Introduction and objectives The first Emergency Oxygen Guidelines were published by the BTS in October 20081 and were endorsed by 21 professional bodies, including the College of Emergency Medicine. The 2009 BTS audit2 showed improvement in the use of target saturations in the inpatient setting. We are concerned that uptake has been less impressive in the emergency department (ED).
Methods A retrospective cohort study was performed in a London Hospital of patients aged 16–70 attending the ED. Three time periods were chosen; immediately prior to and after guideline publication (1/7/08–30/9/08 and 1/11/08–31/1/09, respectively) and 18 months after publication (1/4/10–30/6/10). Oxygen use was reviewed for all patients attending the ED with acute coronary syndromes (ACS), stroke, transient ischaemic attack (TIA) or with a known diagnosis of COPD. Patients requiring emergency intubation or on home long-term oxygen therapy (LTOT) were excluded. Patients with known COPD with a diagnosis of ACS/stroke/TIA on that attendance were included in ACS/stroke/TIA category to avoid double counting.
Results A total of 253 individual attendances were reviewed. Initial observations of 58 (23%) patients were performed on oxygen. Abstract P87 Table 1 summarises the use of oxygen in the groups studied.

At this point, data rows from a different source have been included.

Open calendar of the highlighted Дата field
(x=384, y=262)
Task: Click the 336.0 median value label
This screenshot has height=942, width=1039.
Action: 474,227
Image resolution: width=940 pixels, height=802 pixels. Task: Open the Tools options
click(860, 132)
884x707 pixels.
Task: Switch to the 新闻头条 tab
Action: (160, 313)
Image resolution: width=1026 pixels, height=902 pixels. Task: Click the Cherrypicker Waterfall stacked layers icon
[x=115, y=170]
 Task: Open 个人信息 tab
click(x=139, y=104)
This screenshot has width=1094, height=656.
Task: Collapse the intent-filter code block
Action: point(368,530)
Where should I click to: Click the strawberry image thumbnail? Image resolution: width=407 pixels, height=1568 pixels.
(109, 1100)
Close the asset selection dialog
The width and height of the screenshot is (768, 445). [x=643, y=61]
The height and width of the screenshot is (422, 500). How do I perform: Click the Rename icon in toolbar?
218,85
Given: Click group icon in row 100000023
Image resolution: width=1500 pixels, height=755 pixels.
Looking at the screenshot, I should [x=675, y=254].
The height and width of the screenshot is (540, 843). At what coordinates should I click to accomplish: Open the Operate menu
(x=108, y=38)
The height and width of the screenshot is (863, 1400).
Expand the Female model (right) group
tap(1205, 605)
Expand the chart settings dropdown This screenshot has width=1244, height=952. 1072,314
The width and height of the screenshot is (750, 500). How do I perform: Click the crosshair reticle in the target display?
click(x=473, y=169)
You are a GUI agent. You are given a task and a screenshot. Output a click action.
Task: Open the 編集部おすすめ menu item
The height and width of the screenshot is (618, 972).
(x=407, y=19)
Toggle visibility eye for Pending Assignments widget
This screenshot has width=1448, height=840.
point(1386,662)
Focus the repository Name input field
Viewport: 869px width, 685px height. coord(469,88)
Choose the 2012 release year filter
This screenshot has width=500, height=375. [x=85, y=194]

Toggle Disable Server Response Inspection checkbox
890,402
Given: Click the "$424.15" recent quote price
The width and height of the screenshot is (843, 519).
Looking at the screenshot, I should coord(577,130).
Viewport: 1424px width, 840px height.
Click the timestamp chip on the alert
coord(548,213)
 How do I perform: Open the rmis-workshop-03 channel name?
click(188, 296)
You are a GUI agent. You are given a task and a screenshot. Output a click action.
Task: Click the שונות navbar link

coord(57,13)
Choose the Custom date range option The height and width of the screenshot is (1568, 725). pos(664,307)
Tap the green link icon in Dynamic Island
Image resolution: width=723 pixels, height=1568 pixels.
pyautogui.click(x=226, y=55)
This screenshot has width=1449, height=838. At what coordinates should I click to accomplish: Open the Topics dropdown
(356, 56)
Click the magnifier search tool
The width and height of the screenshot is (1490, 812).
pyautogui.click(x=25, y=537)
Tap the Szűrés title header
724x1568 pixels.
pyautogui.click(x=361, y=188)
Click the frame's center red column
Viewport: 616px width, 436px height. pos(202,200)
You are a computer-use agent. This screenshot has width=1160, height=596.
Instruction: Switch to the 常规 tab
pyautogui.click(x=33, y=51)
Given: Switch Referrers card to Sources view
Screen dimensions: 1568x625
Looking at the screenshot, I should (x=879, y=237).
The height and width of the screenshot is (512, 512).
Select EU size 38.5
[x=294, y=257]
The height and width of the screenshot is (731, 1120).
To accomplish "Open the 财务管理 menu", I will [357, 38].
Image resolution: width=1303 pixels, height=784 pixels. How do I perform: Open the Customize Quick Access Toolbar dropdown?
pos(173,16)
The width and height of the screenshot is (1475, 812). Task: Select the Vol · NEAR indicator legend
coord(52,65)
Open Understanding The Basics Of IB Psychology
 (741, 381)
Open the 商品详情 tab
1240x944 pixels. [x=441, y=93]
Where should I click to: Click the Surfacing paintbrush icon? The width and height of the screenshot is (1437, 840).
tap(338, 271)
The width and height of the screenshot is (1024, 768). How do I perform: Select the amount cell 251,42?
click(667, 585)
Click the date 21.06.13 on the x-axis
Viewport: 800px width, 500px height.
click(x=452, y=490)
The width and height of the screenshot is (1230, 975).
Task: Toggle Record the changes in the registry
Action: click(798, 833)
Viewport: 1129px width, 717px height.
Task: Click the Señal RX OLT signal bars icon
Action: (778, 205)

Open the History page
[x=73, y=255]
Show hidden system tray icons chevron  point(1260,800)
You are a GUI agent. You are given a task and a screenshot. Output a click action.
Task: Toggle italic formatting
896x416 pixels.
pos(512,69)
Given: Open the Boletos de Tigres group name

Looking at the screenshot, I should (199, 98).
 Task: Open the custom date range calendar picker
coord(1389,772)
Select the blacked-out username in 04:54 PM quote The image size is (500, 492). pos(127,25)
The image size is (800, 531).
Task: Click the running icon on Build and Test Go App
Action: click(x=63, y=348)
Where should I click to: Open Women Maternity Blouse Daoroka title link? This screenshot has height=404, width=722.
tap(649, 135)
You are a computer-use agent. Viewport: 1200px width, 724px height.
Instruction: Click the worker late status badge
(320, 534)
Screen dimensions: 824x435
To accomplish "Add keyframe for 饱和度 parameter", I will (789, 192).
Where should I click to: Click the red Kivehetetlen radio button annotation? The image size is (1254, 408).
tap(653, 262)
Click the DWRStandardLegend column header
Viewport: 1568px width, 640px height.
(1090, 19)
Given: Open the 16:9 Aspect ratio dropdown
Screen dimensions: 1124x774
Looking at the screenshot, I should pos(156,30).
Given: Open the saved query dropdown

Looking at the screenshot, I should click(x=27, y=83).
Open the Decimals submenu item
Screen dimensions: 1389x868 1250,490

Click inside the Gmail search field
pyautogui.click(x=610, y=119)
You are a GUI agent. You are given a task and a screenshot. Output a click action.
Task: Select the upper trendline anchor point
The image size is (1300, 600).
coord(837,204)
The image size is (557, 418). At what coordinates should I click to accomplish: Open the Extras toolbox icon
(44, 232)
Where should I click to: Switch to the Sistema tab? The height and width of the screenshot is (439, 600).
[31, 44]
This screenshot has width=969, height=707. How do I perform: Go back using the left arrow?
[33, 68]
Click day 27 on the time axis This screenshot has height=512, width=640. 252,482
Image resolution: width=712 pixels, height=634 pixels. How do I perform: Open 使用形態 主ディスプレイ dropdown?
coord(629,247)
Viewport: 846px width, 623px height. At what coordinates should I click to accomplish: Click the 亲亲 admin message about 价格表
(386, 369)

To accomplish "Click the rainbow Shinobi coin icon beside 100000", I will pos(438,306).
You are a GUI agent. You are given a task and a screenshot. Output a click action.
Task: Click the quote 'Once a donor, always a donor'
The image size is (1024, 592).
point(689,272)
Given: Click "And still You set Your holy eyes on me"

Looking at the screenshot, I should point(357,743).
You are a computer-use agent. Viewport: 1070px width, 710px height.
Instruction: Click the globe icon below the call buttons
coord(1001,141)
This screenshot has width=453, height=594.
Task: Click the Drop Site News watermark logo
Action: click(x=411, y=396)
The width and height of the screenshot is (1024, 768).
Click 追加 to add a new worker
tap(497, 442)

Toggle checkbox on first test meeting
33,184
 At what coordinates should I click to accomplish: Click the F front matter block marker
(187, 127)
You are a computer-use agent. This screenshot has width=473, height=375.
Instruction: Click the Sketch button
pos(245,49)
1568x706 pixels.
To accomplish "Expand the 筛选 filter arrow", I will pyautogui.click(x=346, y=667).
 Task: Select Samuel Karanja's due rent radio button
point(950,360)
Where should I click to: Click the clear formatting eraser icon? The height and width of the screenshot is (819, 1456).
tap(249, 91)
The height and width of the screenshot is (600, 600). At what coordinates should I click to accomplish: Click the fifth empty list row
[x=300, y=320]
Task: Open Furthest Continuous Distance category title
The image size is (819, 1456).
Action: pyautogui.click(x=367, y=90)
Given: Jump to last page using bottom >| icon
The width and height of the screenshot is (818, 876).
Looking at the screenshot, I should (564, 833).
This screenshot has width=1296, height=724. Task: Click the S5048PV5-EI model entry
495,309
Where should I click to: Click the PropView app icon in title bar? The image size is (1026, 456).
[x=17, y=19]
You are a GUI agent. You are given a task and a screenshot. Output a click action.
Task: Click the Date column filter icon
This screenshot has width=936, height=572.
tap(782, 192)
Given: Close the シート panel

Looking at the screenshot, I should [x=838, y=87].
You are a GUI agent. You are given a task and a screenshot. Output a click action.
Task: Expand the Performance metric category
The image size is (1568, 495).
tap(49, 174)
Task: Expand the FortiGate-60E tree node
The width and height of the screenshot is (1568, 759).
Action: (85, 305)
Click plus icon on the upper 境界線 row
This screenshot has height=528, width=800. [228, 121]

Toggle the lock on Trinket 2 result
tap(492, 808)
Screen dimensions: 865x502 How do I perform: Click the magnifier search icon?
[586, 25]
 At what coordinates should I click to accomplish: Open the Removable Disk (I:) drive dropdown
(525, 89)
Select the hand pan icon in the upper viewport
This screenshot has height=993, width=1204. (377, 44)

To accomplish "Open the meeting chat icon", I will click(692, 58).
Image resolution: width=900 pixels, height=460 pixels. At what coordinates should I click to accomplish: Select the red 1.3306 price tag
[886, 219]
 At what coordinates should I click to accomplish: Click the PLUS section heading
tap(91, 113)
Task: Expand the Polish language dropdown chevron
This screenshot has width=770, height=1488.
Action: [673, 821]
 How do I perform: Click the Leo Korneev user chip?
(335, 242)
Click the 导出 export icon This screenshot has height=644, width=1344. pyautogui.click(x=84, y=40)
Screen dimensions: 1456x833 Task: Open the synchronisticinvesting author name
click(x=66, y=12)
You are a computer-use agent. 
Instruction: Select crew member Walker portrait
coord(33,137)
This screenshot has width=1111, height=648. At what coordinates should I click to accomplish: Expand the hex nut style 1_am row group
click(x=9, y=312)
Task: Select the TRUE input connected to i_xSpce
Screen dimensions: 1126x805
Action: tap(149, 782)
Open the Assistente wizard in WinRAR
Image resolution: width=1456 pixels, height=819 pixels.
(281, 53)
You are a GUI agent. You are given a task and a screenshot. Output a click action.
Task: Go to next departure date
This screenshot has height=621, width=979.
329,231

Conclusions Oxygen is frequently used inappropriately in the ED and there has been no improvement since the guideline publication. Excess use of oxygen is the most common reason for not following the guidelines. This is consistent with historical practice in the ACS/stroke/TIA group, although there appears to be a non-significant (p=0.09) trend towards improvement. One third of COPD patients also inappropriately received excess oxygen. Many patients have their first recorded saturations performed on oxygen which may suggest that guideline adherence within the ambulance service is also sub-optimal. Uptake of the guidelines has not been as good as in the inpatient setting. This may be due to lack of awareness outside the medical specialities. This trust currently has no oxygen champion, and this appointment should improve the situation, as would a programme of education within the ED, which we intend to instigate.